If a punk rocker's chief goal is to stand out on his or her own terms, then the Warped Tour has been an unequivocal success.
Now older than its average fan, the traveling teen-punk extravaganza has lasted longer than any other festival-style tour of its kind. The 19th annual installment lands Sunday at Canterbury Park Festival Field in Shakopee, offering its hyperactive whir of four music stages, X-sport exhibitions and other sideshow mayhem.
Its lineup and offerings this year might seem a little same-old, same-old, but other details surrounding the Warped fest reiterate how much of an odd phenomenon it remains.
1 More than a quarter million tickets sold locally. That's the estimated tally from the first 18 years, according to concert promoter Rose Presents. Local attendance has consistently hovered around 15,000 each year.
2 Parents get in free with kids — and receive "day care." No kidding. One parent can get in free with a kid's paid ticket. There's even a special tent for dads and moms dubbed the Reverse Daycare center, with air conditioning, cold drinks and other creature comforts. "Where festivalgoers can drop off their parents," says promo materials. It's an amusing reminder that fans who attended the tour's earliest years are now old enough to be parents of teen, but it's also a shrewd business move. "Many young fans could not come who wanted to," Warped founder and virtual CEO Kevin Lyman explained, a problem averted by making the event more inviting to the chauffeurs.

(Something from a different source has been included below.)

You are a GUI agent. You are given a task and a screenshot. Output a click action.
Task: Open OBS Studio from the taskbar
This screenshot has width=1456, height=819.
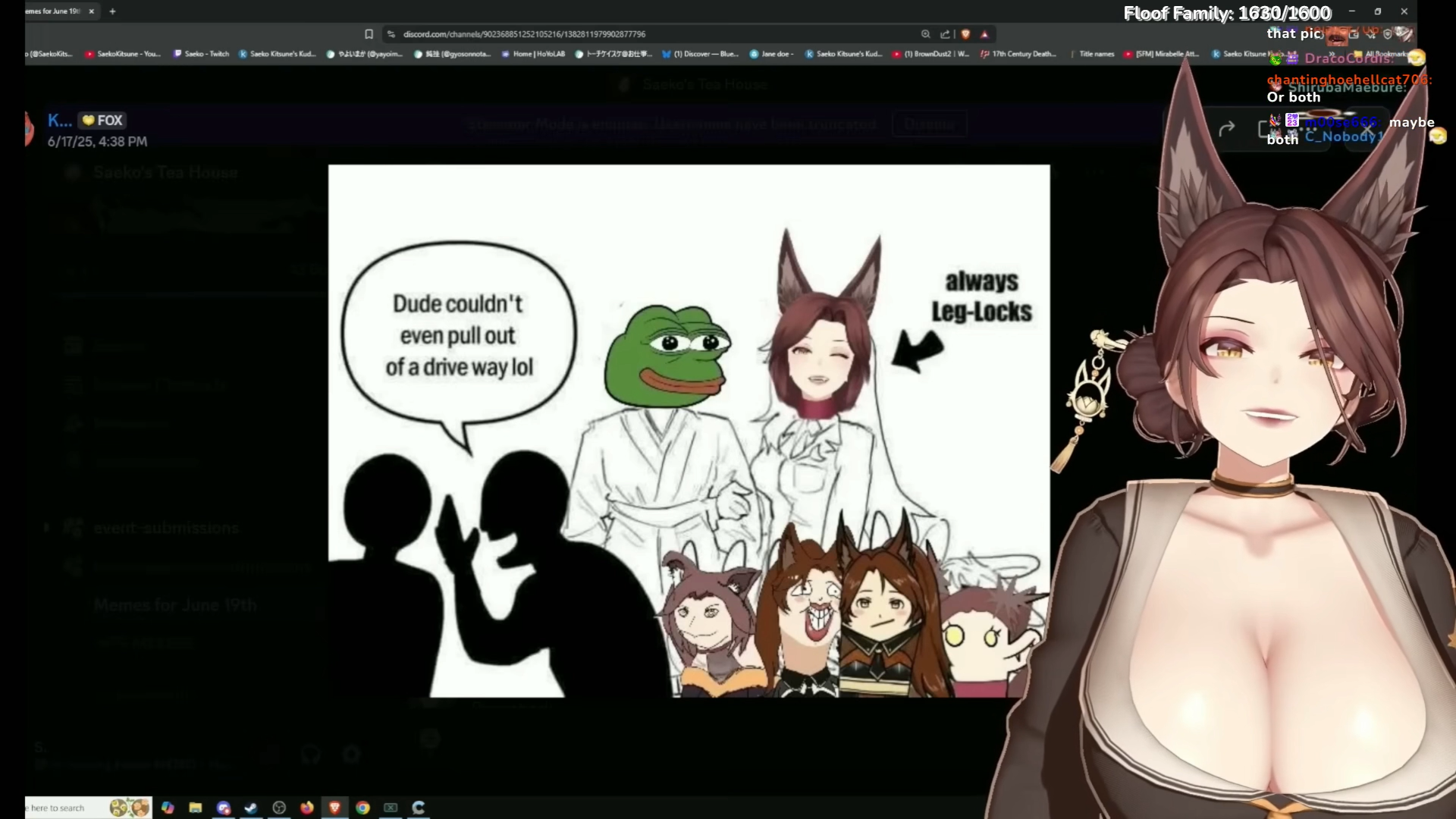(279, 808)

3 Katy Perry, Kid Rock, Eminem, Black Eyed Peas, No Doubt and Beck all did it. Before they sold millions of records, all of those decidedly unpunk acts made unlikely appearances on Warped. "I Kissed a Girl" pop starlet Perry noted her odd presence on the 2008 tour this way to Rolling Stone: "Usually it's like a hardcore screamo band with a mosh pit spanning the size of an arena [before me], and I've got all pink gear and a soft-pink bubblegum guitar."
4 Minneapolis' Motion City Soundtrack is back for its ninth year. Now one of the tour's top headliners, the quintet owes a lot of its success to past Warped outings that date back to 2003. "They were patient and worked their way up, stage by stage," Lyman recalled, praising MCS's "good Midwestern work ethic."
5 Warped's tour captain reportedly runs a tight ship. Word is Lyman pays particular attention to performers being cool to one another and relatively well-behaved. "He will not let bands be jerks," said Randy Levy of Rose Presents. "If they mess up, he gives them a choice: Get off the tour or clean the catering area this week."